5. Il ressort des pièces du dossier que les propriétés respectives de M. A... et de M. et Mme G... jouxtent le terrain d'assiette du projet. Les intéressés, dont l'activité est liée au tourisme vert ou équestre, font notamment état de la visibilité des panneaux photovoltaïques depuis leurs propriétés ainsi que des nuisances sonores générées par le parc photovoltaïque autorisé par l'arrêté contesté. Compte tenu de la nature et de l'importance du projet, les personnes physiques requérantes justifient d'un intérêt leur donnant qualité pour demander l'annulation du permis de construire en litige.
6. Il résulte de ce qui précède que les fins de non-recevoir opposées par la société Soleil Participatif du Narbonnais doivent être écartées.
Sur la légalité du permis de construire en litige :
7. Aux termes de l'article L. 121-8 du code de l'urbanisme, dans sa rédaction applicable à la date de l'arrêté contesté : " L'extension de l'urbanisation se réalise soit en continuité avec les agglomérations et villages existants, soit en hameaux nouveaux intégrés à l'environnement ".

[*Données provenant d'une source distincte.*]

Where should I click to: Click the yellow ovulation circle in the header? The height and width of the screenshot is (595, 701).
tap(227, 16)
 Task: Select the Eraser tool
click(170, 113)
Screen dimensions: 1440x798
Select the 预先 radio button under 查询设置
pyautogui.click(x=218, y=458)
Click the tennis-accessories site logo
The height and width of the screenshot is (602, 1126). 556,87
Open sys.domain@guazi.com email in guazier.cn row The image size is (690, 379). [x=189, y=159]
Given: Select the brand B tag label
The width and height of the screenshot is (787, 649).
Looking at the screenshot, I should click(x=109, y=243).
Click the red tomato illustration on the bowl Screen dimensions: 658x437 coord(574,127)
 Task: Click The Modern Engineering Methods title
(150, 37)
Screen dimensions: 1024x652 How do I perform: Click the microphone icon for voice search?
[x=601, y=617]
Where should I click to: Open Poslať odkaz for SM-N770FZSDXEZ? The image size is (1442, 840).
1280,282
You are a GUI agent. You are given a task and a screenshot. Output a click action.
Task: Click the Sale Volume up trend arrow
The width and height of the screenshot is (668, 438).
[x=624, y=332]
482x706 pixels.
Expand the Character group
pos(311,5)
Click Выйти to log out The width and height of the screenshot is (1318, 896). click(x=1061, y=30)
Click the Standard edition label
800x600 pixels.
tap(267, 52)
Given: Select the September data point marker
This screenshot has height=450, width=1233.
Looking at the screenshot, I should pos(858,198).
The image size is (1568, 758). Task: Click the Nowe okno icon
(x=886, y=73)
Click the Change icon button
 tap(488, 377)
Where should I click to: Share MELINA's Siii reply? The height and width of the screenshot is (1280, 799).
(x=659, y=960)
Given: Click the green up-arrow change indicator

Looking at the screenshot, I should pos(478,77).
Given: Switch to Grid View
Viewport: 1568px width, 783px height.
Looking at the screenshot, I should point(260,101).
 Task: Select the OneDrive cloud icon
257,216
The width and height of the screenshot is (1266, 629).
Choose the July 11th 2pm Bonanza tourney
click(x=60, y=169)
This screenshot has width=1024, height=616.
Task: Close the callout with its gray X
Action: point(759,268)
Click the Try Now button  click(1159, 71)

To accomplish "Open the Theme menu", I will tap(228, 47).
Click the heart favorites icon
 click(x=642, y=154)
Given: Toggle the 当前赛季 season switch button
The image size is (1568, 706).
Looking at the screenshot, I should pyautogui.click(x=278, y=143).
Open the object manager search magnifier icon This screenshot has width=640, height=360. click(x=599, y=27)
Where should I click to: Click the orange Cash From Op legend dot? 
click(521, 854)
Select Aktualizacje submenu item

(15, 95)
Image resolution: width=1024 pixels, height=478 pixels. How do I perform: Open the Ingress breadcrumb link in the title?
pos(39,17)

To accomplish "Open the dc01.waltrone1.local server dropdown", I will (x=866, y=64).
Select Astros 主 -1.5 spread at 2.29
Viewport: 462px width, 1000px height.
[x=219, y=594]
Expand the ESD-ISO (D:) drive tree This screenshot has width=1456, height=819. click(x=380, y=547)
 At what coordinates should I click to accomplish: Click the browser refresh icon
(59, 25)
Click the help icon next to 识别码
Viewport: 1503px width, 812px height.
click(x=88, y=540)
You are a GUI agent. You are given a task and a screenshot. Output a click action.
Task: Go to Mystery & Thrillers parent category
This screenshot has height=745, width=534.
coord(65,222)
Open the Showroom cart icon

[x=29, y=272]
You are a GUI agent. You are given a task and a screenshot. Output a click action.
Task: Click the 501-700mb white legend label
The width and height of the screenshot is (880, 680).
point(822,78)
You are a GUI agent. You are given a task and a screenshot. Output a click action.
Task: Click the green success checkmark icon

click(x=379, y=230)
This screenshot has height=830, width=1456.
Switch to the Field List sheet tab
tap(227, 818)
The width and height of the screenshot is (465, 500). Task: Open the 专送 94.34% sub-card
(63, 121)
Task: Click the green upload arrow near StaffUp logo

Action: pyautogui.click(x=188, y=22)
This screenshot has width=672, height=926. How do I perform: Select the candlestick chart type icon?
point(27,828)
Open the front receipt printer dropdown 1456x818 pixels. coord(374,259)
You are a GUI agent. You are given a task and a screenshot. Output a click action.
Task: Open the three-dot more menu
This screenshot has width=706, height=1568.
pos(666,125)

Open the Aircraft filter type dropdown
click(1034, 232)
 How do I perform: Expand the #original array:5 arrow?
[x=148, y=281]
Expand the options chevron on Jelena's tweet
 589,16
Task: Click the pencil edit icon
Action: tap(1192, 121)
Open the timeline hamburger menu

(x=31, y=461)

8. D'une part, il résulte de ces dispositions que les constructions peuvent être autorisées dans les communes littorales en continuité avec les agglomérations et villages existants, c'est-à-dire avec les zones déjà urbanisées caractérisées par un nombre et une densité significatifs de constructions. En revanche, aucune construction ne peut être autorisée, même en continuité avec d'autres, dans les zones d'urbanisation diffuse éloignées de ces agglomérations et villages. L'exigence de continuité étant directement applicable aux autorisations d'occupation ou d'utilisation du sol, l'autorité administrative qui se prononce sur une demande d'autorisation d'urbanisme dans une commune littorale doit vérifier, dans le cas où le terrain d'assiette du projet n'est pas situé dans une zone destinée à l'accueil d'un hameau nouveau intégré à l'environnement, si, à la date à laquelle elle statue, l'opération envisagée est réalisée " en continuité avec les agglomérations et villages existants ", et ce alors même que le plan local d'urbanisme, en compatibilité avec les orientations des schémas de cohérence territoriale et des schémas de secteur ou, en l'absence de ces schémas, avec les dispositions particulières au littoral du code de l'urbanisme, le cas échéant précisées par une directive territoriale d'aménagement ou par un document en tenant lieu, aurait ouvert à l'urbanisation la zone dans laquelle se situe le terrain d'assiette.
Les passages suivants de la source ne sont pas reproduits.